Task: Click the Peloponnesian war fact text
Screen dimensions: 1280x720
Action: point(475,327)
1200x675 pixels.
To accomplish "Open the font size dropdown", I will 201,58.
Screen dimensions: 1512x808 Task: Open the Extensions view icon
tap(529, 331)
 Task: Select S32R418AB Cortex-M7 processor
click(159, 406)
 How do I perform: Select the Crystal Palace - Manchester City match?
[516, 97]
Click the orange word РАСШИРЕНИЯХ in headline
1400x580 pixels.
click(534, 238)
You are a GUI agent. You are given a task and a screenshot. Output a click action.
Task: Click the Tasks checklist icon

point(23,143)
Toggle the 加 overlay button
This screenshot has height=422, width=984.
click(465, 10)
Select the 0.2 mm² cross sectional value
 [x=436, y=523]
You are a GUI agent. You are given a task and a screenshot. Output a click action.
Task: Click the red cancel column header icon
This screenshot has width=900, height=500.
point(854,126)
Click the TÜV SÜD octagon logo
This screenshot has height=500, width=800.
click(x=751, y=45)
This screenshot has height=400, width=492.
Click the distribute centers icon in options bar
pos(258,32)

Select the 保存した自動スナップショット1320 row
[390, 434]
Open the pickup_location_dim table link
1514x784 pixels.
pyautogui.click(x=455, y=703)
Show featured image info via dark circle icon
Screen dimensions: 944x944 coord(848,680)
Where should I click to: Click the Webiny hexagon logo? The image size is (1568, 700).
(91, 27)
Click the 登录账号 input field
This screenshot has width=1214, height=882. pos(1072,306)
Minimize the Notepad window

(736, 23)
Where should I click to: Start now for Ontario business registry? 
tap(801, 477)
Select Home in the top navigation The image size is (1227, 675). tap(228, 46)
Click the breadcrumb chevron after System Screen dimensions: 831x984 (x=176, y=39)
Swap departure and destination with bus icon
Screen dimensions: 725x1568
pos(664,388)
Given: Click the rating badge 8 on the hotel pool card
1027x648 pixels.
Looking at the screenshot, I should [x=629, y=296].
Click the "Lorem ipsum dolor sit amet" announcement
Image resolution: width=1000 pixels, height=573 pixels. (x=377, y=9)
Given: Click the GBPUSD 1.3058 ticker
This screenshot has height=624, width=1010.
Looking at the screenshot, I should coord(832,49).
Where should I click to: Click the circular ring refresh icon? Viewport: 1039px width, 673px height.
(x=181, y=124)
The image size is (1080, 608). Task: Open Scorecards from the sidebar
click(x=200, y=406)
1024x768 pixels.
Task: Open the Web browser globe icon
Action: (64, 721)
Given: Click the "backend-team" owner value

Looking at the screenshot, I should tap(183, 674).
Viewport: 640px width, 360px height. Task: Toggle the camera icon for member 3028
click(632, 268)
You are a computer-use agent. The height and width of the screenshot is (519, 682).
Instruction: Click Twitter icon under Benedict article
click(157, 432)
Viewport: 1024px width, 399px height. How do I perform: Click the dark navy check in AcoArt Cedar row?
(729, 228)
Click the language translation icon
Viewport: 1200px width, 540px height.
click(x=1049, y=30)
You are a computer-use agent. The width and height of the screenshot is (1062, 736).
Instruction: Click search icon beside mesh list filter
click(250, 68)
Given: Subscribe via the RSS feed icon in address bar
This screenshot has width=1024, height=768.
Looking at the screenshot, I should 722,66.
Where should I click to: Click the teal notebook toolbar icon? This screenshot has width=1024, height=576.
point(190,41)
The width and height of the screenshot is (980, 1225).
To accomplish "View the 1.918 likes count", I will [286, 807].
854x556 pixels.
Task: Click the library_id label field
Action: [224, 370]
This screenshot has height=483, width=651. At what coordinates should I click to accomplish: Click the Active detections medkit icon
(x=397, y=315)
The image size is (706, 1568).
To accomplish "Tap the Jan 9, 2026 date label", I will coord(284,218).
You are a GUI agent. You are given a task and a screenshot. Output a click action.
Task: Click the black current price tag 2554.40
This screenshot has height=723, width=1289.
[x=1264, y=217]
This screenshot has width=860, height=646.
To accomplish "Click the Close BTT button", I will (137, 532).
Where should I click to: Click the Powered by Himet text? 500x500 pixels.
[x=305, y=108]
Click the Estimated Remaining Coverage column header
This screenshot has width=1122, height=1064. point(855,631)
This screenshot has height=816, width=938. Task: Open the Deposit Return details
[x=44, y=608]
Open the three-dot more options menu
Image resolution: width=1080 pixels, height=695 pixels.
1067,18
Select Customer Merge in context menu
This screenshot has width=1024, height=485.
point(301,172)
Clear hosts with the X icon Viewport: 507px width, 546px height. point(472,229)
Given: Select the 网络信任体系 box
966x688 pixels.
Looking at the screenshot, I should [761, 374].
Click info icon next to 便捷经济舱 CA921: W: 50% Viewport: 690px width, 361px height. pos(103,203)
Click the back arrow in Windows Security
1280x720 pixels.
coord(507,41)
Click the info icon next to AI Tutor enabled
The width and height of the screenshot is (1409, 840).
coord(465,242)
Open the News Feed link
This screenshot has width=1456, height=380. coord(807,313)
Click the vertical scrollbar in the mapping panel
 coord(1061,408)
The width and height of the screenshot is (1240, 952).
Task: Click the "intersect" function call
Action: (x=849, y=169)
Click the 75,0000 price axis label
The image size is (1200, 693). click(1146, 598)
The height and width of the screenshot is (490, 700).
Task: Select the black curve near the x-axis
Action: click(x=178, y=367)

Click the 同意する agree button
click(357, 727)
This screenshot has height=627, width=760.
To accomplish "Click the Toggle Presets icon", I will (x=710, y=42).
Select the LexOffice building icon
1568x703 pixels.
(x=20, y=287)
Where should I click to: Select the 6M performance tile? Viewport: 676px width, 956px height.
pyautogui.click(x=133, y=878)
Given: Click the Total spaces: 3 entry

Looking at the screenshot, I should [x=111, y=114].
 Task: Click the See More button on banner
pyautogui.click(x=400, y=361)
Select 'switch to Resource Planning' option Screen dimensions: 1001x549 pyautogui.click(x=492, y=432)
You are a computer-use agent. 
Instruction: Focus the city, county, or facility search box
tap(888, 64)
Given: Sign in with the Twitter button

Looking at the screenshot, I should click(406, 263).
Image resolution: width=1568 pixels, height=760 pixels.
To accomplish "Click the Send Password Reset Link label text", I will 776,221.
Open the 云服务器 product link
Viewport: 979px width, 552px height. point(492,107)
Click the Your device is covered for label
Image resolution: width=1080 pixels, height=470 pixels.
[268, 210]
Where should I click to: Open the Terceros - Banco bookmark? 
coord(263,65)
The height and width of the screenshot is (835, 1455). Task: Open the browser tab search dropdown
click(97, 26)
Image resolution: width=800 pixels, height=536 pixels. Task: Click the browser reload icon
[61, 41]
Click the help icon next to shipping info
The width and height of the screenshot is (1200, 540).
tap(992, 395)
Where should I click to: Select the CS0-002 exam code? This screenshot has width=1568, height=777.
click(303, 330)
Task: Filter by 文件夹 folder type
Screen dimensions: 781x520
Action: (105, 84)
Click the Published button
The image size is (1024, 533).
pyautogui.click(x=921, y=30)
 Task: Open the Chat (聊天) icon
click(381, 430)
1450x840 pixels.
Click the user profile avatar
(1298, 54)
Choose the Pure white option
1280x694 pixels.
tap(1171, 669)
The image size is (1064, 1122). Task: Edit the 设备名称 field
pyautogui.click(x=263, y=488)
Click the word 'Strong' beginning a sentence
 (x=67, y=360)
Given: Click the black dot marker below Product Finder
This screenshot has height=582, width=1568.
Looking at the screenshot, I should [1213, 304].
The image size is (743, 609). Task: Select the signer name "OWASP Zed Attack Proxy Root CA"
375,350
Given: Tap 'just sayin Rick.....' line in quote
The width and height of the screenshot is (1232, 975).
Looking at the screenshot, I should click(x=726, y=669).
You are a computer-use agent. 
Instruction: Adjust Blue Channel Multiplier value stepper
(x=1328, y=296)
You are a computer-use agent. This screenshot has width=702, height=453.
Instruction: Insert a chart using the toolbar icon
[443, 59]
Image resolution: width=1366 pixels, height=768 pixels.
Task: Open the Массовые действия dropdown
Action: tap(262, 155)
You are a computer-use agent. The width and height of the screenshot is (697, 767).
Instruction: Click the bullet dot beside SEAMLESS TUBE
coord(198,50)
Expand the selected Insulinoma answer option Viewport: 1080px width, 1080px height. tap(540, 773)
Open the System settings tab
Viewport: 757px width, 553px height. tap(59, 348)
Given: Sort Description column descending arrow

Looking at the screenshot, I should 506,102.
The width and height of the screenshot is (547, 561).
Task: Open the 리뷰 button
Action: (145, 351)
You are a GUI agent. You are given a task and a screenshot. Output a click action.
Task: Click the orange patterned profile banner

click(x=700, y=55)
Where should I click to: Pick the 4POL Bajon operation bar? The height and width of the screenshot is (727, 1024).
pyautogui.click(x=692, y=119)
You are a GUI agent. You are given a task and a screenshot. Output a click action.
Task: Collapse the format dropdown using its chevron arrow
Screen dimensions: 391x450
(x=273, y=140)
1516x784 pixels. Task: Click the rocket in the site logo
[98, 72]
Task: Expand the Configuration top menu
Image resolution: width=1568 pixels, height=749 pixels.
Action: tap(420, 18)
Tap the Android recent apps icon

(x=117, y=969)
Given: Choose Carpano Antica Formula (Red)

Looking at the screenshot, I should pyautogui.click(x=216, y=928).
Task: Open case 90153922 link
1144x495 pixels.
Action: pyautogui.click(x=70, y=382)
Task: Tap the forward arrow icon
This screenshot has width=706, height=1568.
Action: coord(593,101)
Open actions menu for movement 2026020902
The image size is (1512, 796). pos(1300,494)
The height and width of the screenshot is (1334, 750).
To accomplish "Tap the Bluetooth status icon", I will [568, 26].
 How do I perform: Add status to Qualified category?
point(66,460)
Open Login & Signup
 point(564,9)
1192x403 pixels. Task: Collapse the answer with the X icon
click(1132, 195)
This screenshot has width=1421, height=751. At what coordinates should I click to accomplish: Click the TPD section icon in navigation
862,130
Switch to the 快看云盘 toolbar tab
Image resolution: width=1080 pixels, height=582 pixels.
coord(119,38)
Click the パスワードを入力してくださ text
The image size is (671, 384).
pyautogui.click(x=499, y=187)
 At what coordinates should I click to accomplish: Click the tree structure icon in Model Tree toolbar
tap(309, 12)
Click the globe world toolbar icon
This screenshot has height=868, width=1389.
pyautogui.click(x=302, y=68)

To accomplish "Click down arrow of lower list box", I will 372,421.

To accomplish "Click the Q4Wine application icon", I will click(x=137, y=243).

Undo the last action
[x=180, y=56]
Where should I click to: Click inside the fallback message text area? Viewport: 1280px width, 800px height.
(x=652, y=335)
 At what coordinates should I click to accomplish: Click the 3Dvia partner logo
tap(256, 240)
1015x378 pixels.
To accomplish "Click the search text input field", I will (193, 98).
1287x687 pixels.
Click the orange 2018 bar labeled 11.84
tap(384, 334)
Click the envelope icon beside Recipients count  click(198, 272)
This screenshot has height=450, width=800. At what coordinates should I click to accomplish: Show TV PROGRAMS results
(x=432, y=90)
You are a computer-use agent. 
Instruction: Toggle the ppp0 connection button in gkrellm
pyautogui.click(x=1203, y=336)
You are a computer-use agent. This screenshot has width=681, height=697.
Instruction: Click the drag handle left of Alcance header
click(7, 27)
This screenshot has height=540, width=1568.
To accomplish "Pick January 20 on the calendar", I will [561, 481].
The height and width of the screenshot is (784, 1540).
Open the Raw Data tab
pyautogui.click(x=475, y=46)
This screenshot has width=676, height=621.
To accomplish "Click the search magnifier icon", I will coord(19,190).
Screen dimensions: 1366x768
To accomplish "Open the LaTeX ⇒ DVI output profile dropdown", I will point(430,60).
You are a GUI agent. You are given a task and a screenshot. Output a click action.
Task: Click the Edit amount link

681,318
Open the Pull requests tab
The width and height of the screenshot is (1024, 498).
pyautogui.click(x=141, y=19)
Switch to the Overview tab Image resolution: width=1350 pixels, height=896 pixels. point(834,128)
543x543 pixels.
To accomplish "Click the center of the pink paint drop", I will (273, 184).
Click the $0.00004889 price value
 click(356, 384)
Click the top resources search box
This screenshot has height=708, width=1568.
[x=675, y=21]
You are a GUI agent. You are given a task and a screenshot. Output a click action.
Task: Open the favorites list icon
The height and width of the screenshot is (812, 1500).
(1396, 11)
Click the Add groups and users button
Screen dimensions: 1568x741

+ + + + + + +

• _TASK_:
Whenever a line of the entries contains the string "Expand", copy that line.

• _SOLUTION TO THIS PROBLEM_:
Expand the selected Insulinoma answer option Viewport: 1080px width, 1080px height. tap(540, 773)
Task: Expand the Configuration top menu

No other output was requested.